Recent advancements in laboratory rearing, observation and in situ manipulation techniques [24,33,34] allow studies of social pathogen defence in ambrosia beetles. Previous studies revealed vigorous cleaning behaviours by adult offspring and even larvae. Since all ambrosia beetles live in close contact to a rich microbial environment, similar to some of the best-described models for social immunity in eusocial insects, we expect to find convergent behavioural adaptations to increased pathogen exposure.
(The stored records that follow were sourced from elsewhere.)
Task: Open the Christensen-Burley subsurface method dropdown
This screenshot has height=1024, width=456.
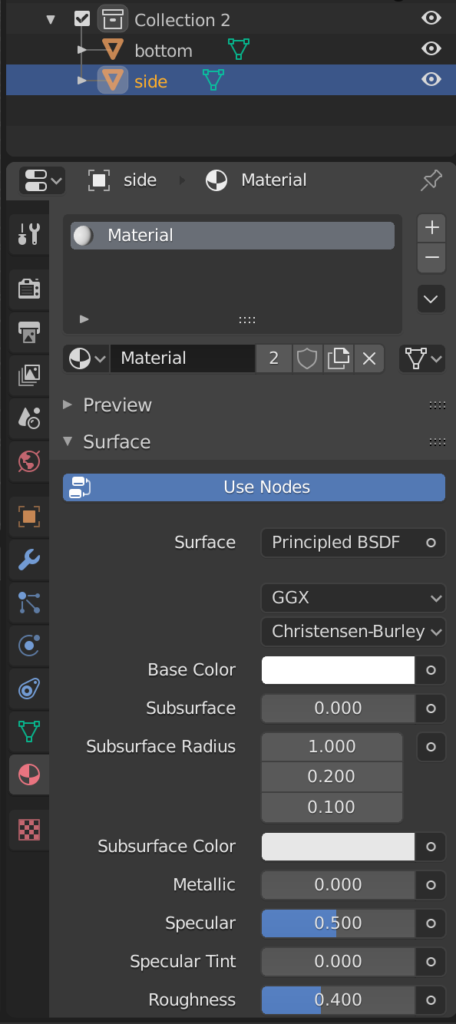Action: pyautogui.click(x=353, y=632)
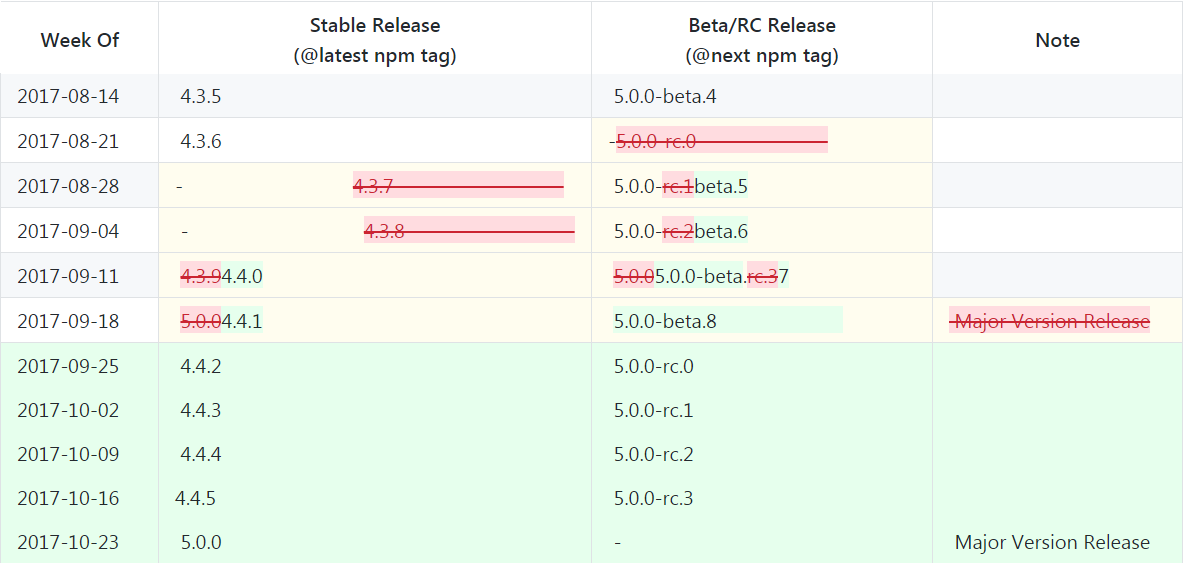Image resolution: width=1184 pixels, height=564 pixels.
Task: Click the 2017-08-14 date cell
Action: coord(68,97)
In addition, the naturally very high inbreeding rate found in cooperatively breeding ambrosia beetles is assumed to create a condition similar to eusocial insects, where the genetic homogeneity of nestmates renders group members highly vulnerable to microbial attack.
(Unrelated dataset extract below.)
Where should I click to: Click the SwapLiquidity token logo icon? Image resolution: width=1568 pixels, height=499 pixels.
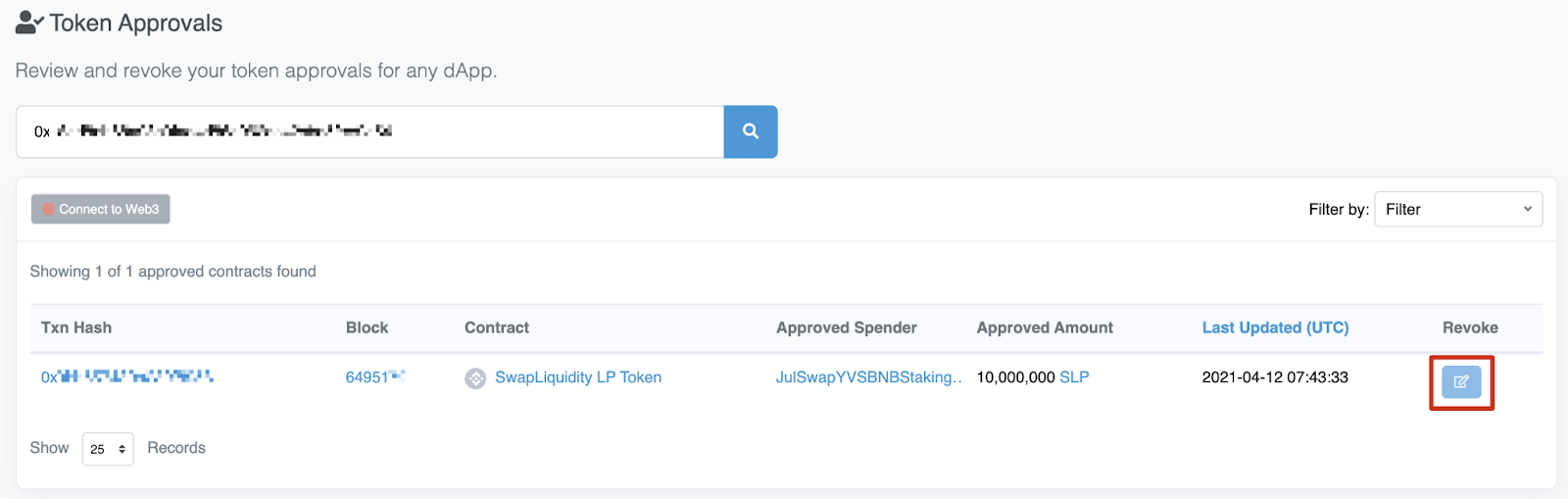(x=475, y=378)
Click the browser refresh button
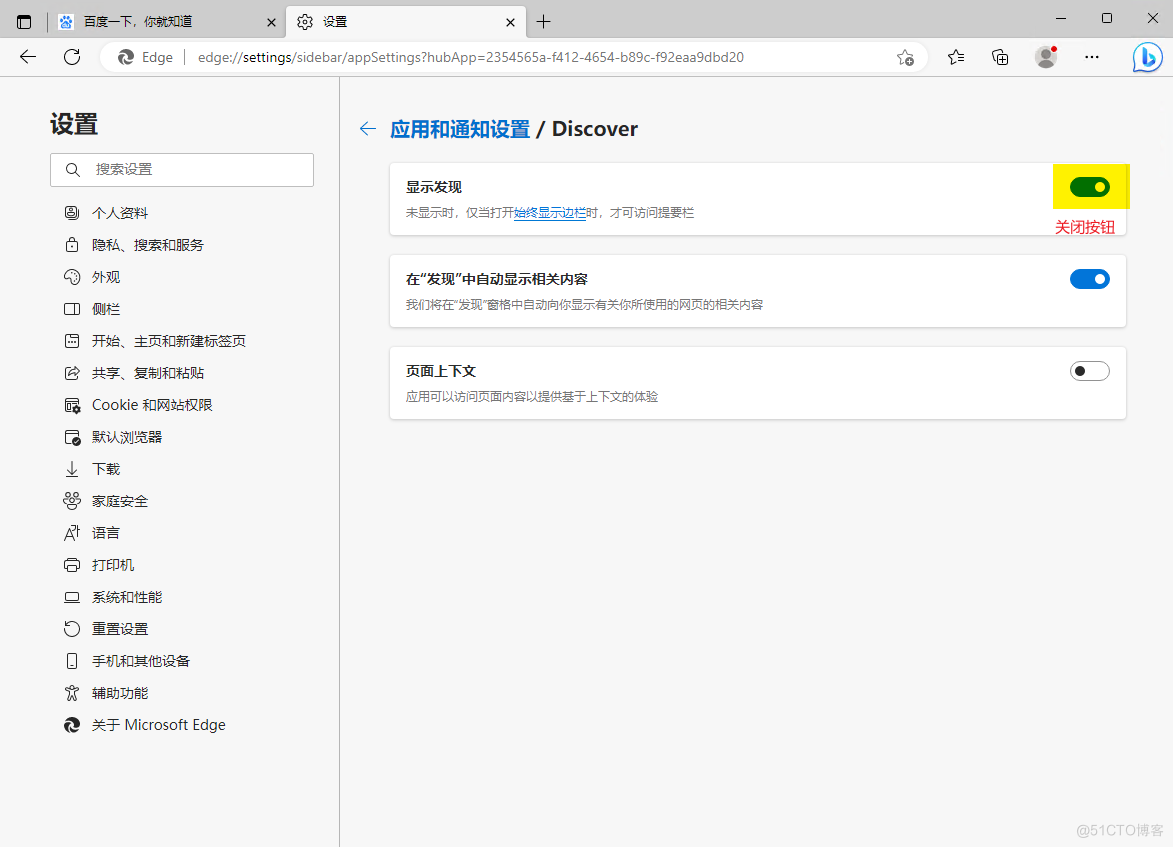 click(72, 58)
To test this idea, we used the cooperatively breeding and naturally highly inbred species X. saxesenii Ratzeburg to determine the effect of Aspergillus fungal pathogens on beetle social behaviours and potential social immunity. This pathogen was chosen because it has been repeatedly isolated from diseased individuals from X. saxesenii nests (see electronic supplementary material, figure S1) and it is well known for its pathogenicity for many insects (including other bark beetles [26,27]), which is a result of produced aflatoxins [35,36]. Aspergillus spores were experimentally injected in laboratory nests, and effects were determined on (i) the social behaviours displayed by larvae and adults and (ii) the timing of dispersal of adult offspring from the natal nest. In addition, (iii) we assessed the effectiveness of the beetles' hygienic behaviours on pathogen spore loads, by comparing pathogen spore loads of nest parts with beetles present against parts where beetles had been experimentally removed after injection of the pathogen. We predict that the group members increase nest sanitation in response to the introduced pathogen and that this behaviour reduces pathogen spore loads. Furthermore, daughters will either delay their dispersal to help with nest hygiene and thus increase their indirect fitness benefits or disperse earlier to protect their individual health and direct fitness gains.